━━━ FRAGMENTO DE LA PÁGINA
Después de mi familia y mis amigos, lo que más extraño son los libros que dejé atrás. Muchos se quedaron al cuidado de mi padre, que los mima por él y por mí, pero otros desaparecieron sin dejar rastro. Robados, prestados, extraviados, idos al fin y al cabo.
Hoy echo de menos el "Caballito blanco" de Onelio Jorge Cardoso, que contenía dos de los cuentos que más me gustaban cuando era niña: El canto de la cigarra y Los Tres Pichones. En la larga lista de los que deben ser recuperados, éste va a la cabeza.
Había sido un acuerdo de todos los pequeños habitantes del monte: hallar un lugar donde no viniera a plantar sus pezuñas el buey, o donde los continuados pasos de un hombre no hicieran trillos desnudos en la tierra.
Era preferible algún peñón alto de la montaña donde no treparan los animales grandes; o tal vez una rajadura entre las piedras, bastante bien soleada, para establecer definitivamente la aldea.
Y así se hizo.
Vino volando una abeja desde lejos y dijo:
— Hay un recodo espléndido, un vallecito con tres hilos de agua y una cantidad de romerillo florecido que da al pecho.
— ¿Y está cerca del paso de los hombres? —preguntó una hermosa bibijagua negra.
— Lejos —dijo la abeja—, tanto que desde allá arriba se les ve como pulgas saltando detrás de sus ganados.
— Pues vámonos allá —dijeron todos.
Y allá se fueron, a formar el pueblito feliz de los pequeños habitantes del monte.
━━━━━━
━━━ DATOS
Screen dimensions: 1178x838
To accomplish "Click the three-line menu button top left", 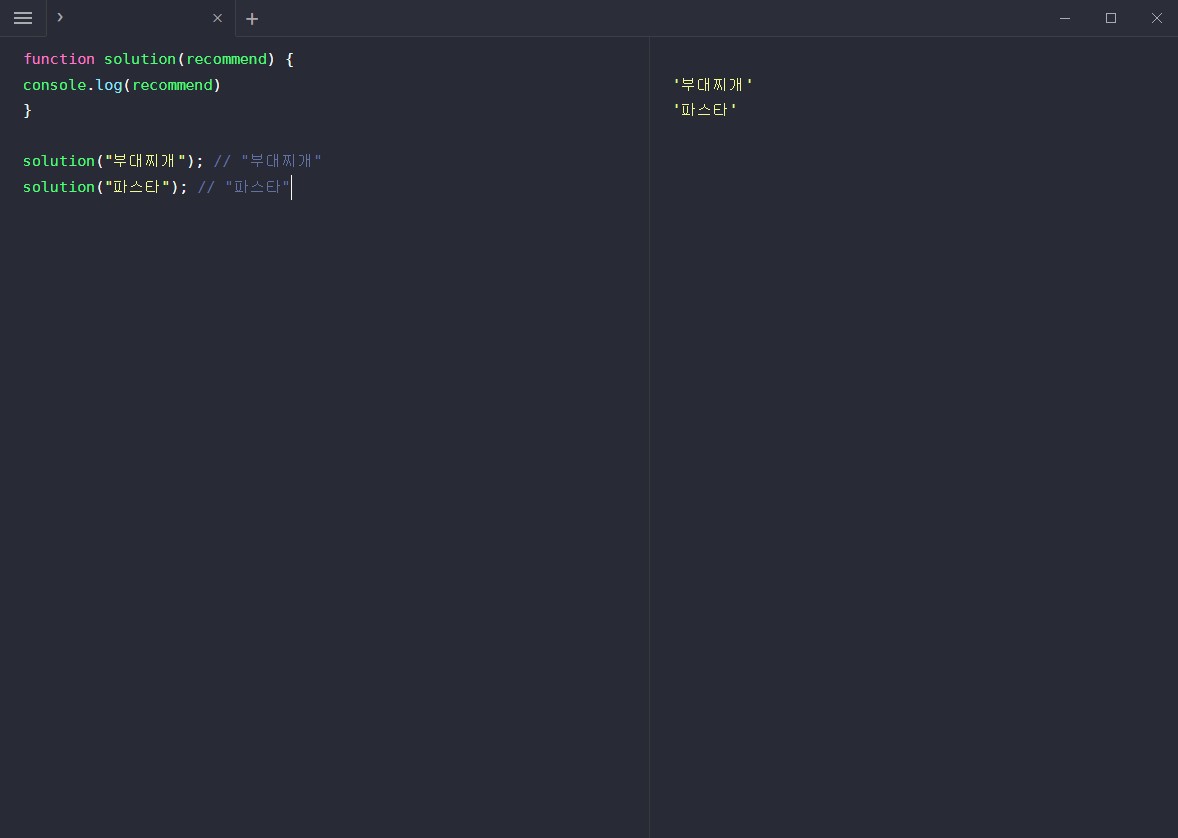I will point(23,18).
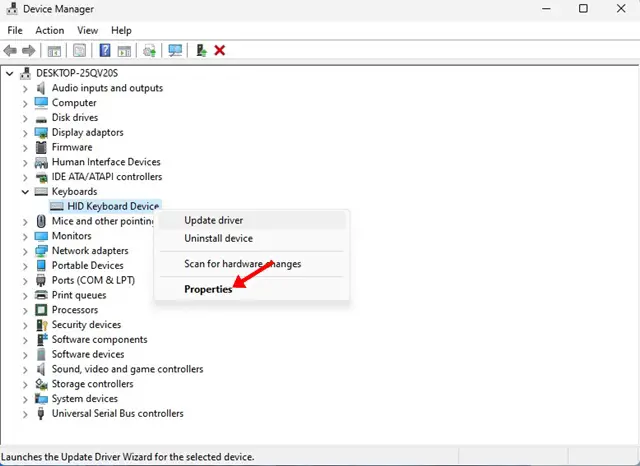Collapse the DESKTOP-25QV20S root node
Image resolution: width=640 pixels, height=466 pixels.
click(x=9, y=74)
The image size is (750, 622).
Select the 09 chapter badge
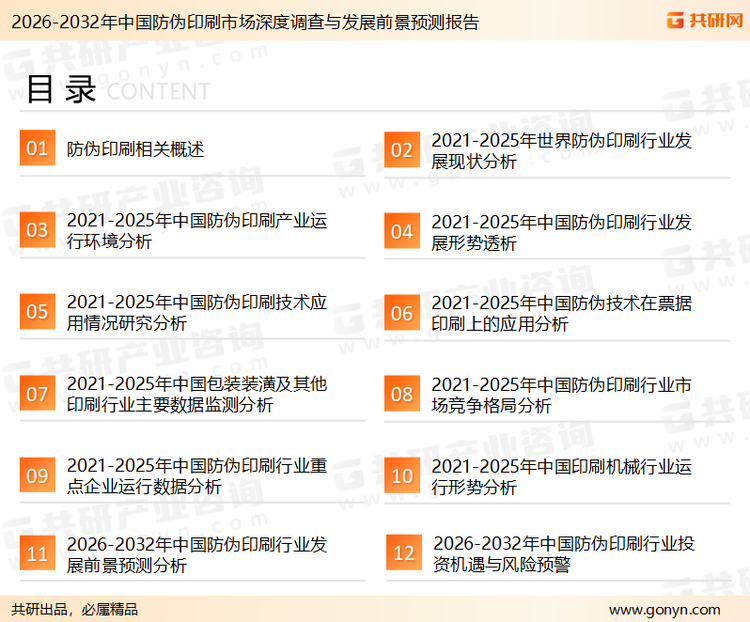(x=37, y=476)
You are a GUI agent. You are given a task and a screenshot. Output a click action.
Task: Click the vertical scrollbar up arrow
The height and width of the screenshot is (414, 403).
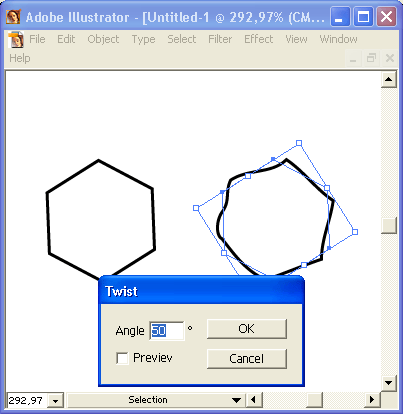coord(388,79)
━━━━━━
━━━ DATOS
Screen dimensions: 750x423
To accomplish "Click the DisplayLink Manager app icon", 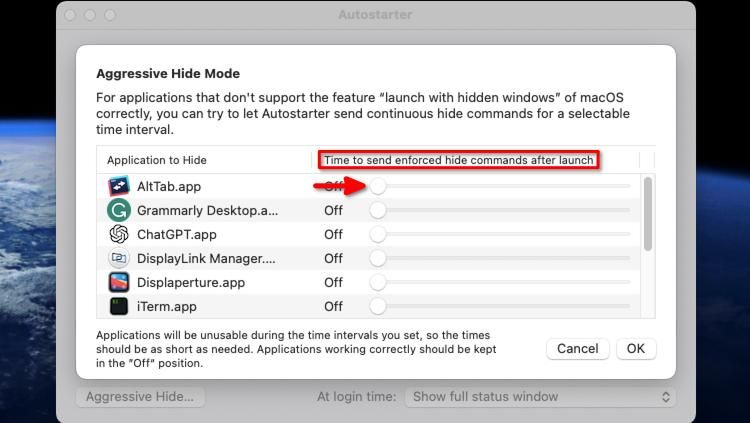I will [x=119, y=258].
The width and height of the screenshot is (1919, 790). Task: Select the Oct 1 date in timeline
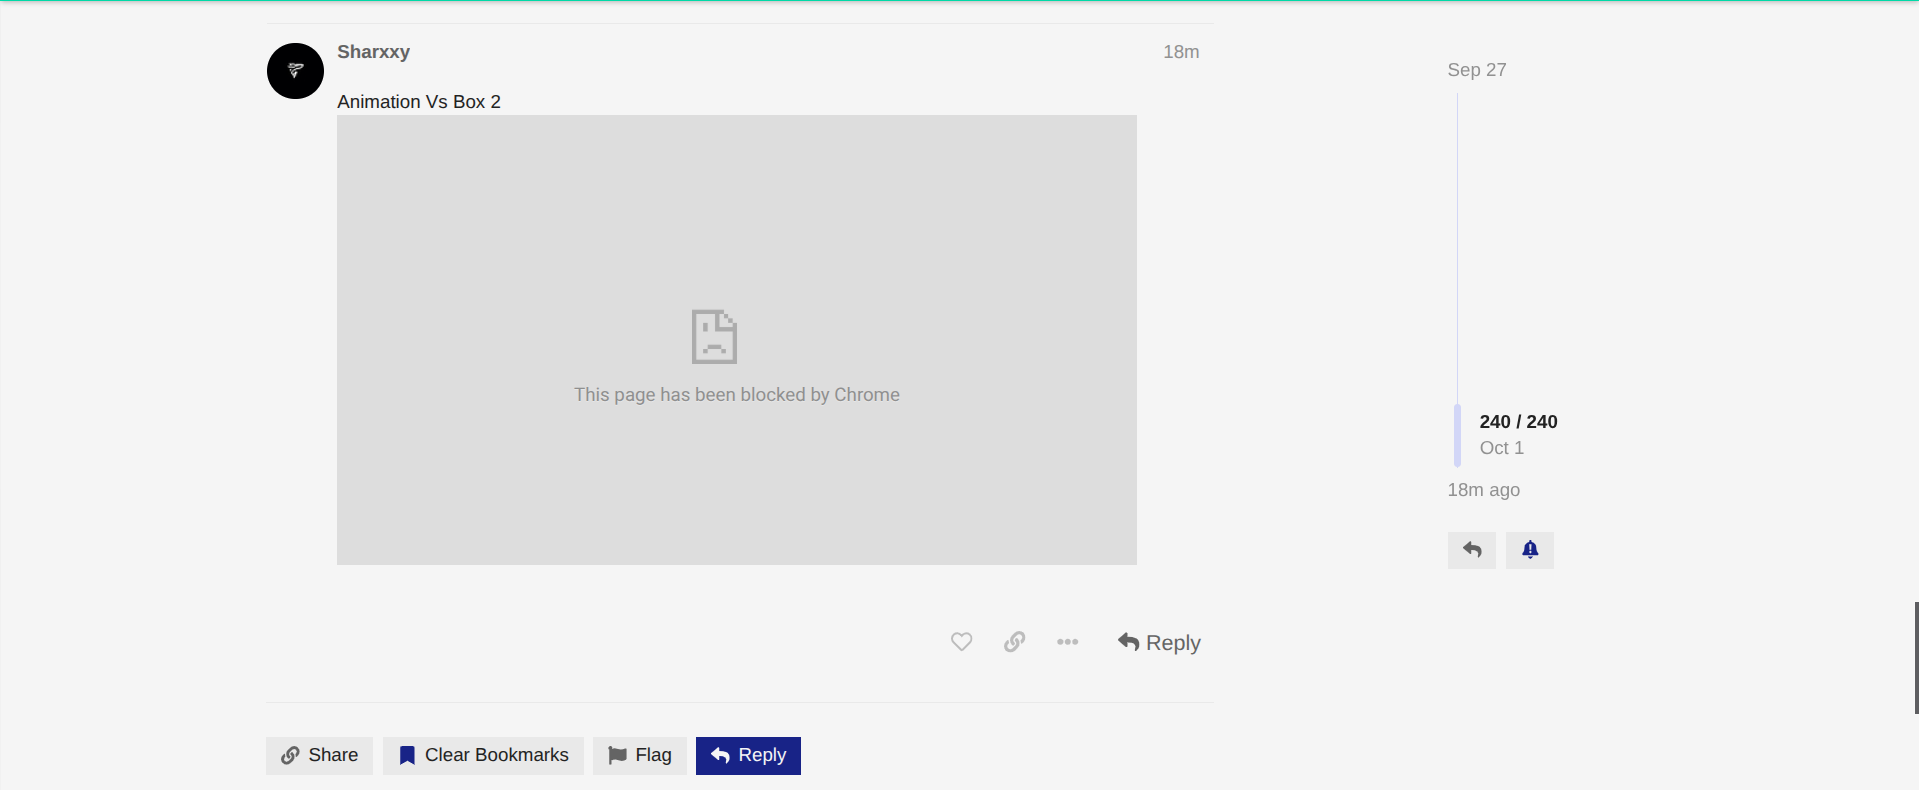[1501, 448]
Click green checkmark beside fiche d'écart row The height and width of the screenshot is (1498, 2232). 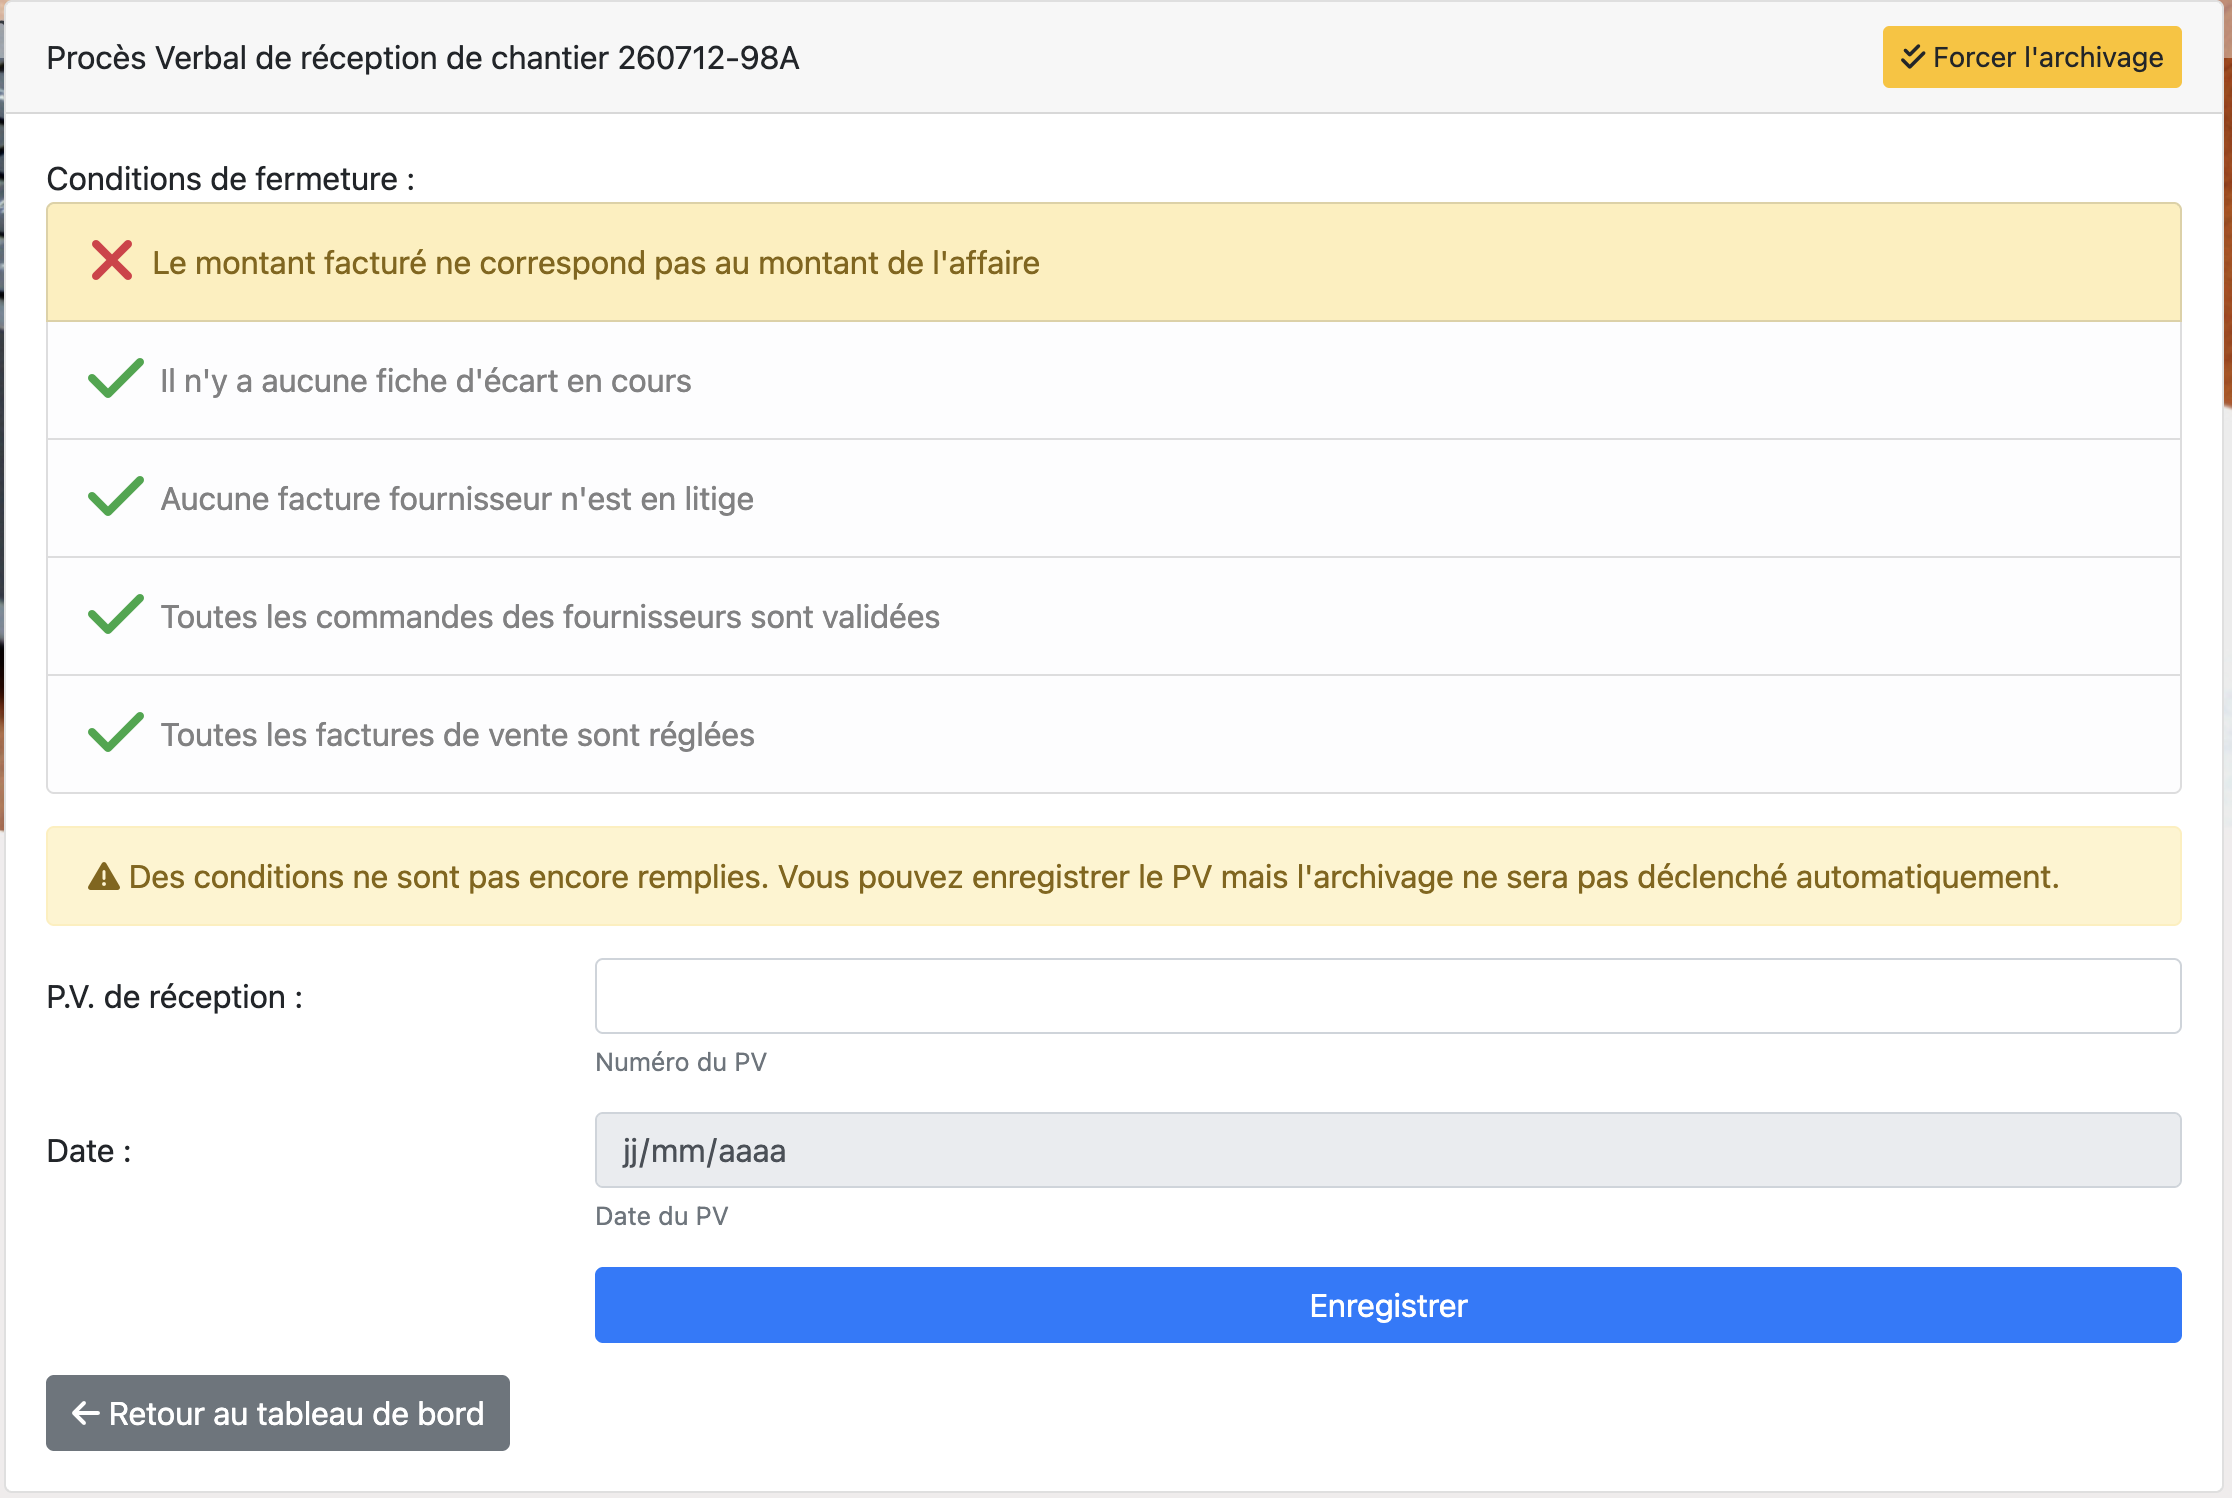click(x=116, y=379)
━━━━━━
### TAREAS
1. Cita del fragmento todo lo que va desde "Y así se hizo." hasta "habitantes del monte.".
2. Enumera las palabras con que el fragmento indica de qué maneras desaparecieron los libros que no se quedaron al cuidado del padre.

### RESPUESTAS
1.
Y así se hizo.
Vino volando una abeja desde lejos y dijo:
— Hay un recodo espléndido, un vallecito con tres hilos de agua y una cantidad de romerillo florecido que da al pecho.
— ¿Y está cerca del paso de los hombres? —preguntó una hermosa bibijagua negra.
— Lejos —dijo la abeja—, tanto que desde allá arriba se les ve como pulgas saltando detrás de sus ganados.
— Pues vámonos allá —dijeron todos.
Y allá se fueron, a formar el pueblito feliz de los pequeños habitantes del monte.

2.
- Robados
- Prestados
- Extraviados
- Idos